In-depth interviews explore issues of independence and relatedness, understandings of parental support and the meaning of 'family'. They reveal how independence may mean different things to parents and young people; how parental control and authority can conflict with young people's growing independence; and how there can be a very delicate balance between openness, guidance, secrecy and surveillance. In contrast to the problem-centred approach of much previous research, the study found that the vast majority of the sample described their family relationships in positive terms.
Parents described how relationships with their children improved over the teenage years, becoming more based on companionship; young people emphasised personal responsibility and individual accountability. The researchers conclude that policies should build constructively on parental concerns to guide and advise their children, while being ready to rectify inequalities and fill absences around this vital resource for young people.
Young people have long been the subject of public concern, and tend to be seen as problematic. In this study, the researchers interviewed 'ordinary' young people (aged 16-18) and their parents from a variety of households. The findings provide a contrast to the problem-centred content of much previous research on young people.
- The vast majority of the sample described their family relationships in positive terms, emphasising the supportive and emotionally meaningful nature of their lives together.
- Most parents and teenagers reported that their relationships had improved as children moved through the teenage years, becoming more a companionship between equals.
- Even when parents discussed very difficult problems, and felt distress and anger, they also described feelings of love and pride towards their children.

§ **Data**
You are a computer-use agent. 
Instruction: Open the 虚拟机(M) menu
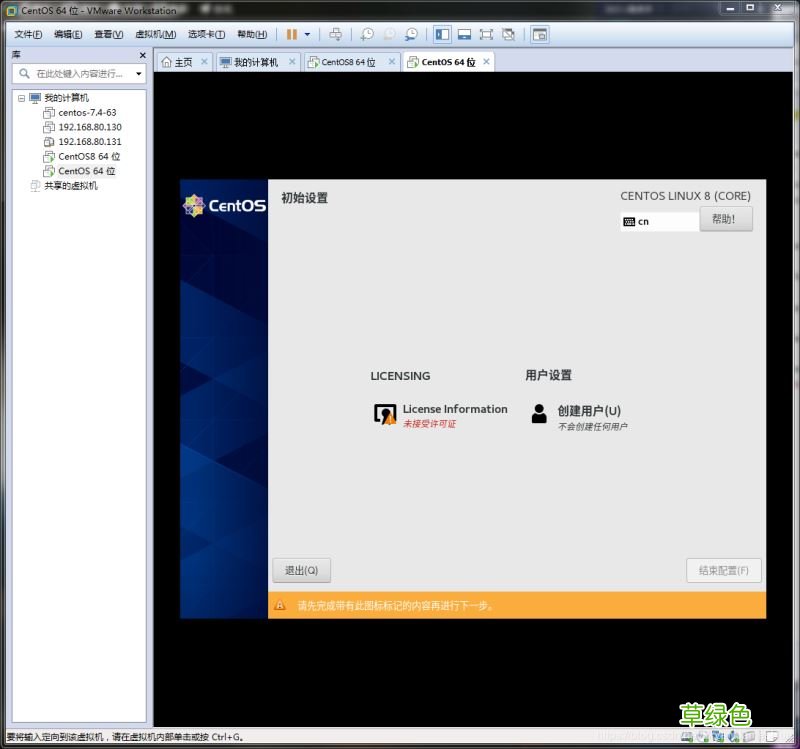click(155, 34)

§ **Tasks to perform**
**a)** Can you reproduce the family study summary word for word, starting with "Young people have" and going on through "their lives together."?
**b)** Does the family study summary agree with each of these statements? (i) The young people interviewed were aged 16 to 18. (ii) Most of the sample described their family relationships in negative terms. (iii) Parents said their relationships with their children got worse over the teenage years.
**c)** How would you go on with the family study summary from the point where it stops?

§ **Responses in order**
**a)**
Young people have long been the subject of public concern, and tend to be seen as problematic. In this study, the researchers interviewed 'ordinary' young people (aged 16-18) and their parents from a variety of households. The findings provide a contrast to the problem-centred content of much previous research on young people.
- The vast majority of the sample described their family relationships in positive terms, emphasising the supportive and emotionally meaningful nature of their lives together.

**b)**
(i) Yes: "'ordinary' young people (aged 16-18)".
(ii) No: "the vast majority of the sample described their family relationships in positive terms".
(iii) No: "Parents described how relationships with their children improved over the teenage years".

**c)**
- Young people interpreted increasing independence as individual freedom as well as an obligation to accept personal responsibility. Parents emphasised freedom and opportunity, and saw themselves as gaining increased independence as their children grew up.
- Both teenagers' and parents' understandings of independence were shaped by a strong sense of connection to each other, through mutual obligation and commitment.
- Young people relied on parents for practical and emotional support, although support in the form of guidance and discussion also carried the potential for control and obligation.
- While parents often felt that direct control over teenagers was inappropriate and unworkable at this age, they did see a continuing role for themselves in steering and advising teenagers as they grew into adulthood.
- There are tensions between privacy and trust in parent/teenager relationships. Parents as well as teenagers varied in their views about secrecy, 'surveillance', and open communications.
- Mothers and fathers tended to carry out 'traditional' roles, with mothers seen as more central in family lives. Getting support as a parent could carry costs as well as benefits, but while fathers normally sought support from their partners, mothers sometimes also looked for other sources of support.
In social policy and research, young people are often seen as problematic whilst research more directly about family lives and parenting has tended to concentrate on parenting younger children. As a result we know very little about how parents and teenagers experience and make sense of their lives together. In this study, the researchers interviewed a range of 'ordinary' young people and listened to them talking about their lives on their own terms.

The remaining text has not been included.